By Carolyn Edlund
Art communities can thrive with a membership mix of ages and life experiences. Meet three older artists who share a community and the joy they find in their work.
At the Capitol Arts Network (CAN), an art studio and gallery center recently opened near Washington, DC, artists have been busy moving into newly renovated studios.
One of these studio spaces is shared by three sculptors and longtime friends. Barbara Hughes Meima, 75, Marty Scheinberg, 72, and Elizabeth Steel, 70, all started creating art later in life. Sculpture has become a fulfilling and exciting part of their lives, and they find many benefits – not only for themselves, but in what they have to offer their arts community.
Staying Young at Heart
Barbara Meima says, “I don’t think of myself as an ‘older artist’ but rather a sculptor who continues on her lifetime journey. I anticipate productive days ahead, even doing some terra-cotta. ”
Her thoughts on being a studio artist at CAN are very positive. She believes that, “The benefits are plentiful: structure, self-discipline, friendships. My goal is to continue growing as a carver, moving as I have from classes to juried shows to a new studio and sales.”
Marty Scheinberg recalls helping his sons with their school art projects, even making a papier mache’ bust of Medusa complete with rubber snakes. After his children were grown, he says, “My wife surprised me with painting and sculpting lessons at Glen Echo Park. I’ve been sculpting ever since. I prefer stone-carving in alabaster, soapstone, limestone & marble, although I occasionally sculpt in clay.”
What’s the main benefit? “This has allowed me to express myself unlike anything I’ve ever done,” he says.
Artist Elizabeth Steel attends an artist’s salon at Capitol Art Network. She’s happy to hand out her business card and give a tour of the center and the studio space she shares with her two friends.
She shares images of her sculpture that have appeared in a recent art show, and says, “I never did master the art of drawing, but I’ve been sculpting for 10 years and I don’t ever want to stop. I am particularly delighted to have a studio at CAN, where I can work with artists of all ages, all media, and all career stages. Life is good!”
Judith HeartSong, Executive Director of CAN, talks about the mix of ages in the new center, which now has a waiting list for studio space. She views older artists as a critical factor in a well-rounded community.
She explains, “I worked hard to find emerging, mid-career, and older artists to interact with and inspire each other. We all know that kids fresh out of art school have amazing ideas, energy and drive, but that zeal can flag over time when doors do not open easily and quickly. Mid-career and later-in-life artists bring a steady determination to their studio practice – which often goes unrecognized in the search for the latest flavor of the week in galleries and publications.”

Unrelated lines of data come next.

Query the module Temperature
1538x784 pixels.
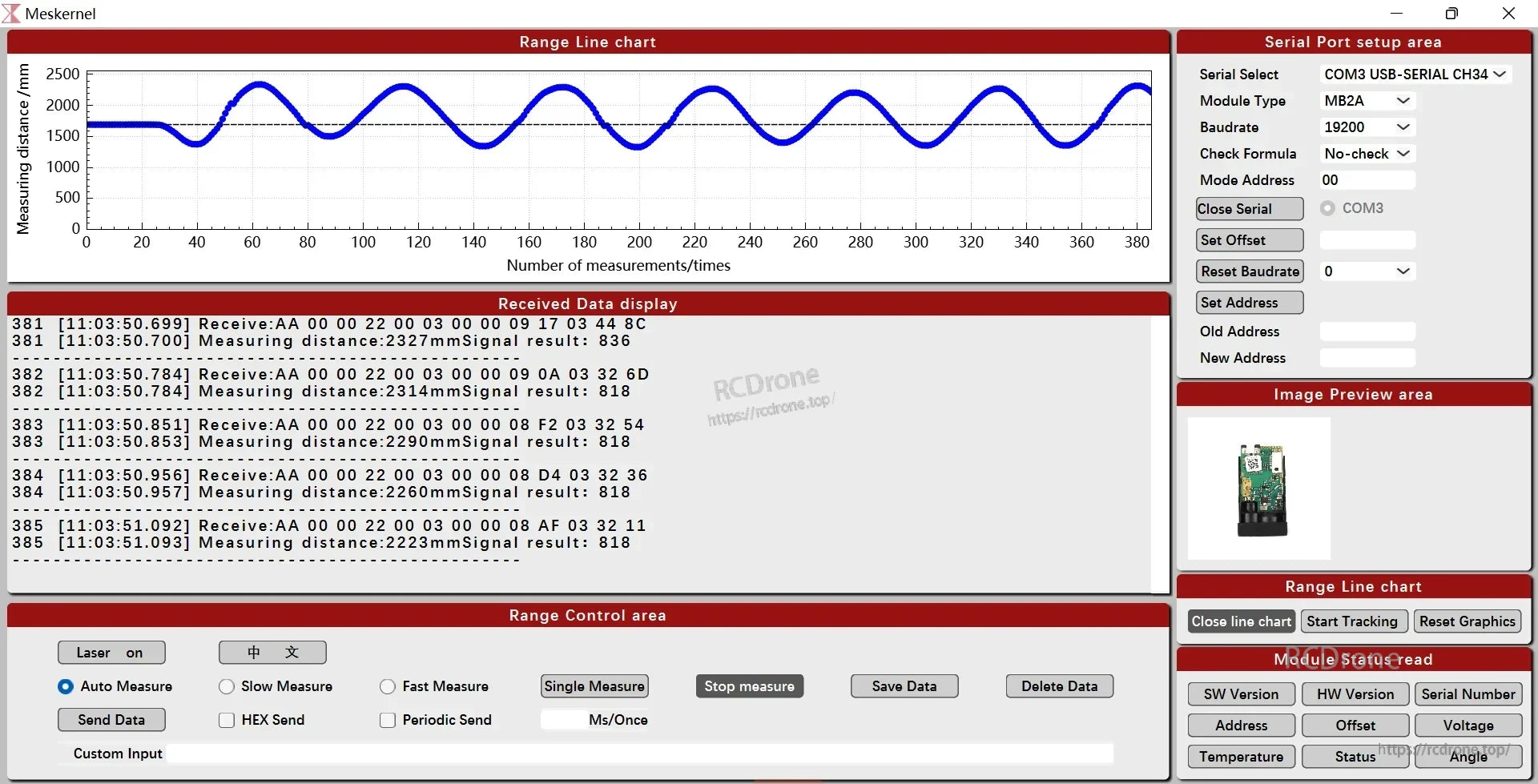tap(1240, 756)
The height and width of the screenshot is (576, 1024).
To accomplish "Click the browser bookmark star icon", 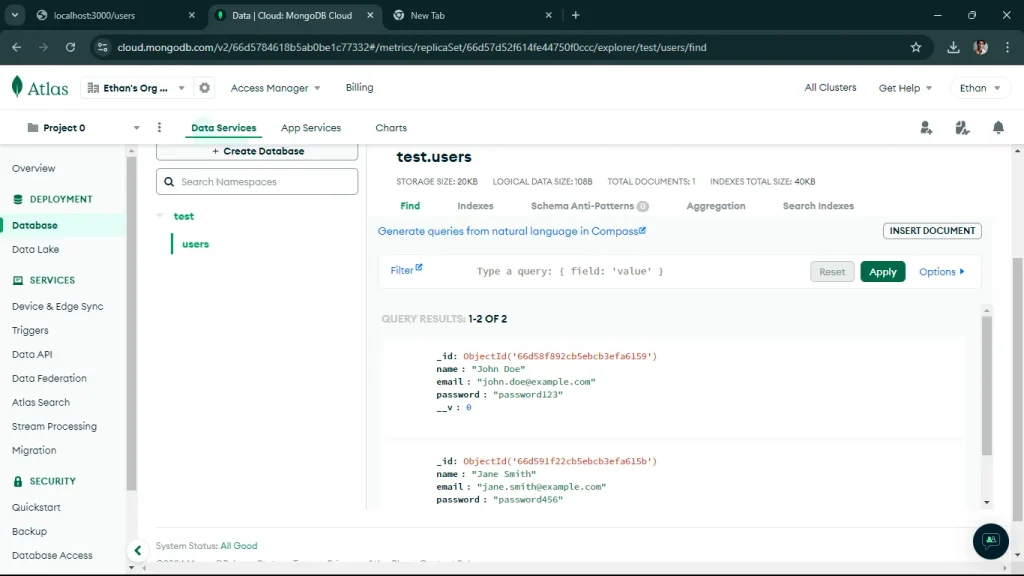I will (x=915, y=46).
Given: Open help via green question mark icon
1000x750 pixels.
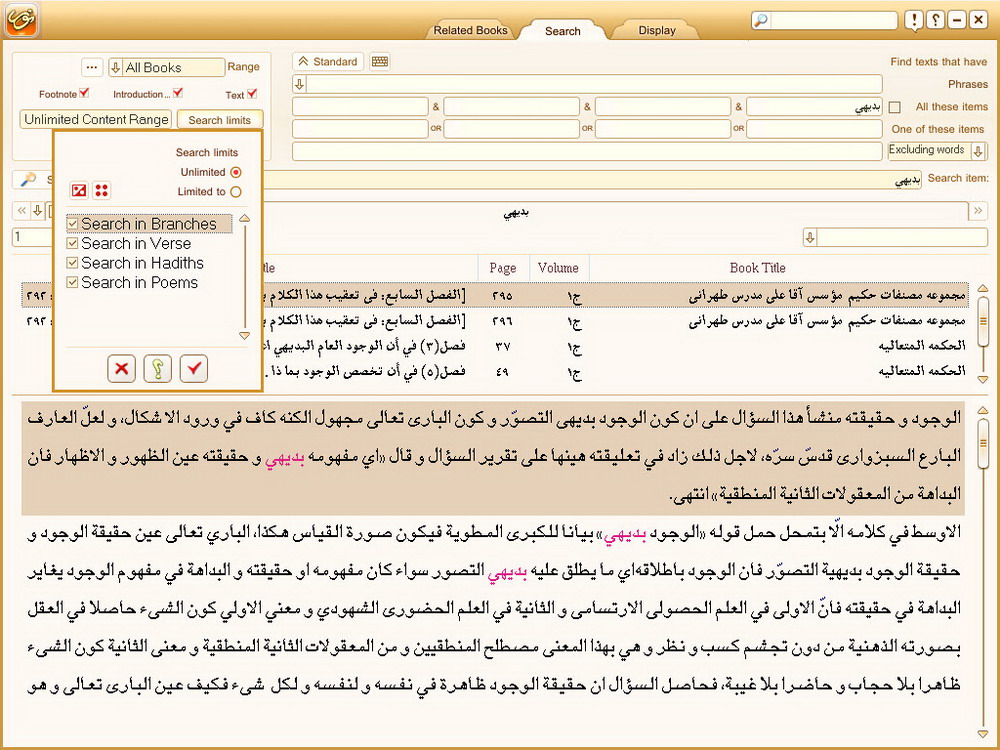Looking at the screenshot, I should coord(158,369).
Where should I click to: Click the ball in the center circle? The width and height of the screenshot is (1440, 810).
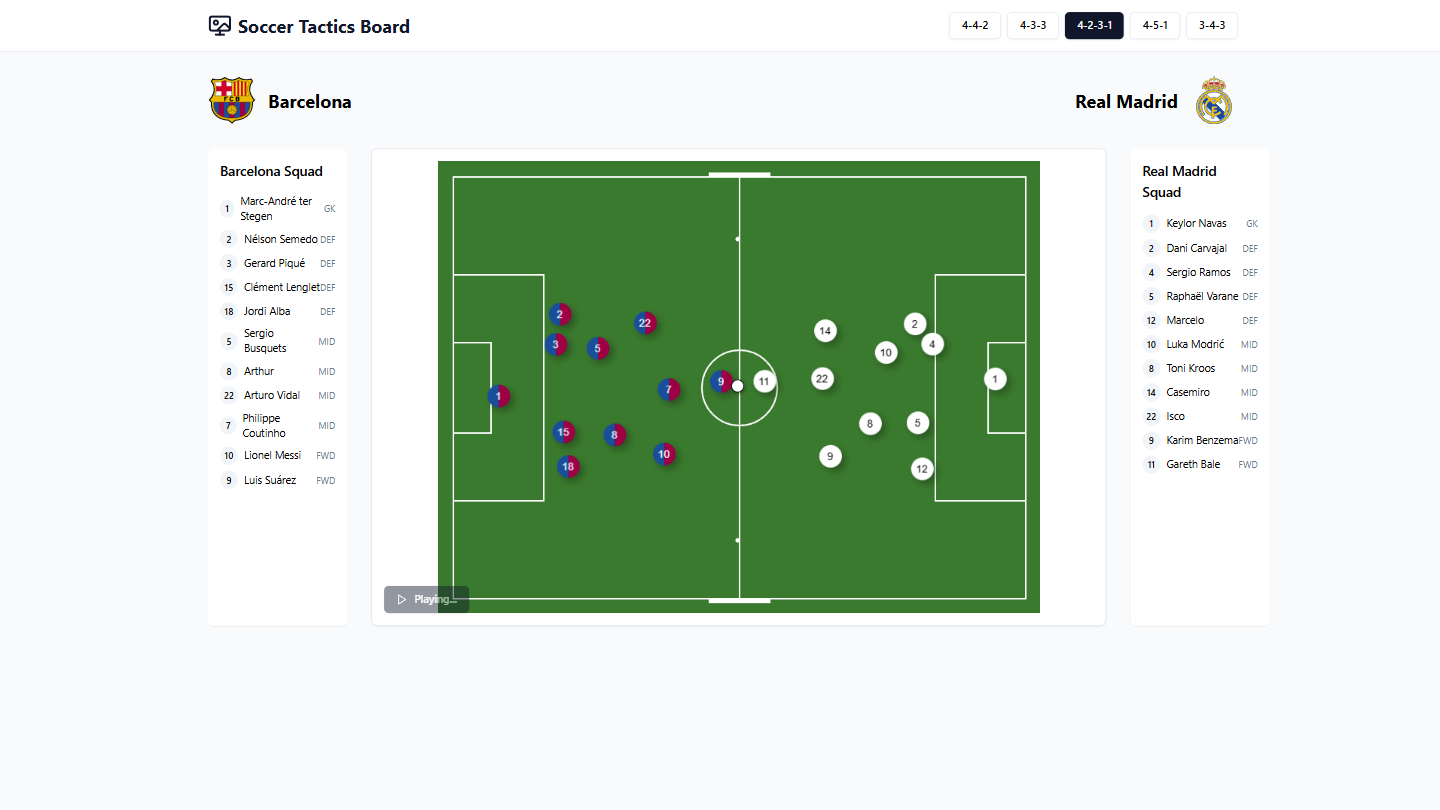coord(738,385)
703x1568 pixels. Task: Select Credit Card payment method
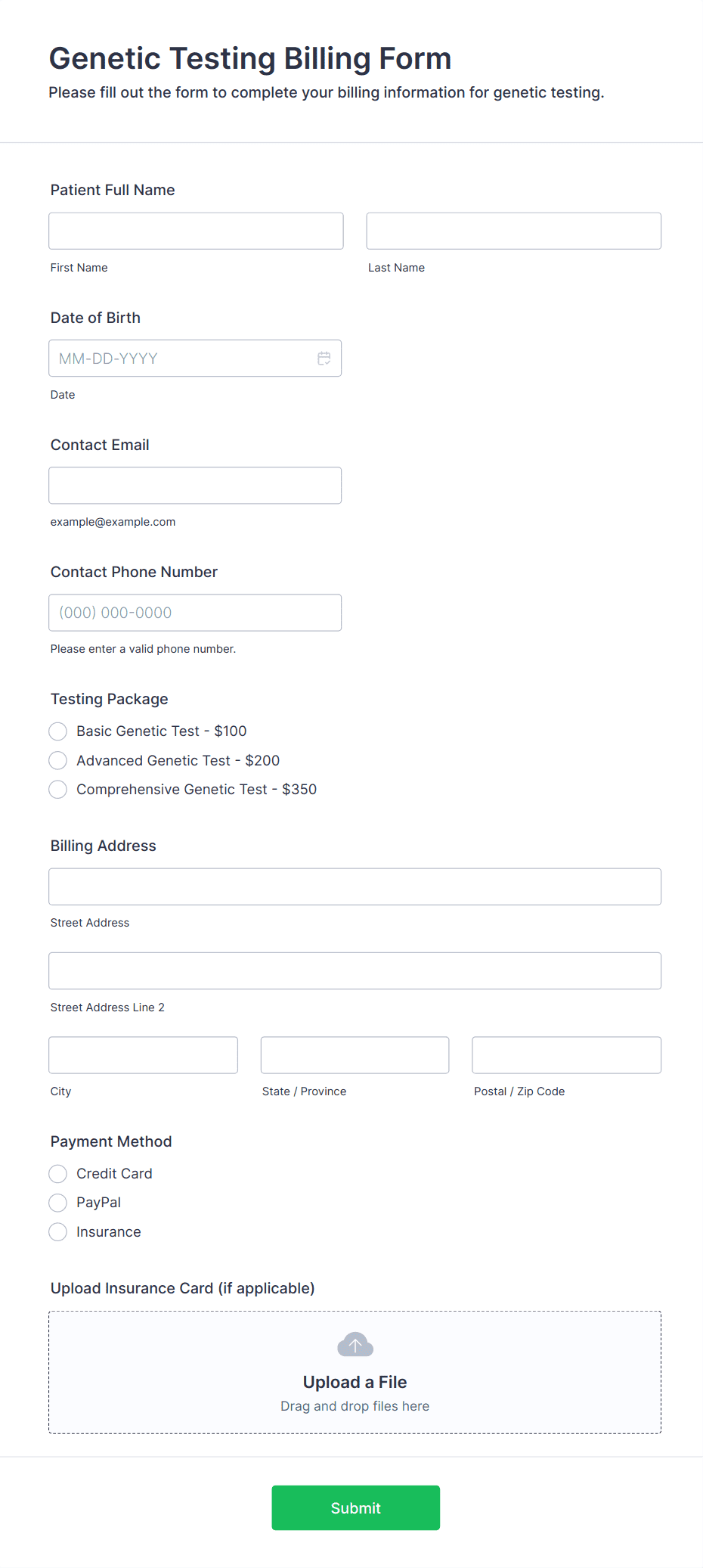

“So many late-blooming artists have raised their families & worked hard at building a career to provide income, and at some point they have the ‘is this all there is?’ moment. They harken back to their early creative years and pick up artist tools either once again, or for the first time. Later-in-life artists bring a tremendous amount of life experience to their chosen practice, and with great dedication somehow often end up making up for lost time in building a new career.”